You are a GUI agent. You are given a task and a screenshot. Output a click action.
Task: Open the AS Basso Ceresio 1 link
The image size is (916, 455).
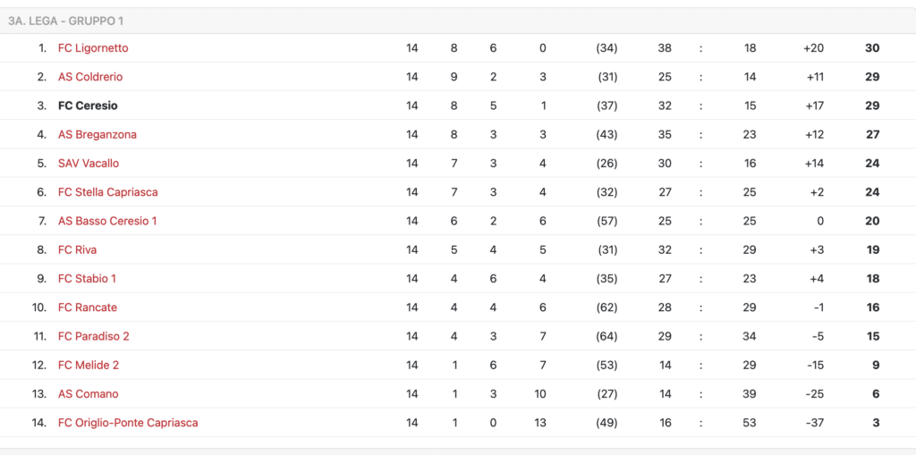pyautogui.click(x=107, y=221)
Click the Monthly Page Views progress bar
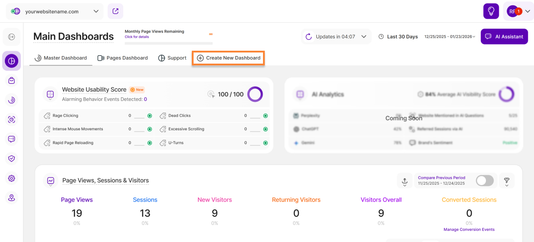The width and height of the screenshot is (534, 242). (168, 43)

==============================

▸ **Task directions**
Render the data above as a Markdown table with the columns "Row" and "Text", giving each nonblank line its own numbered row. Leave the pictures out.

▸ **The output**
| Row | Text |
|---|---|
| 1 | You are a GUI agent. You are given a task and a screenshot. Output a click action. |
| 2 | Task: Open the AS Basso Ceresio 1 link |
| 3 | The image size is (916, 455). |
| 4 | pyautogui.click(x=107, y=221) |
| 5 | Click the Monthly Page Views progress bar |
| 6 | The width and height of the screenshot is (534, 242). (168, 43) |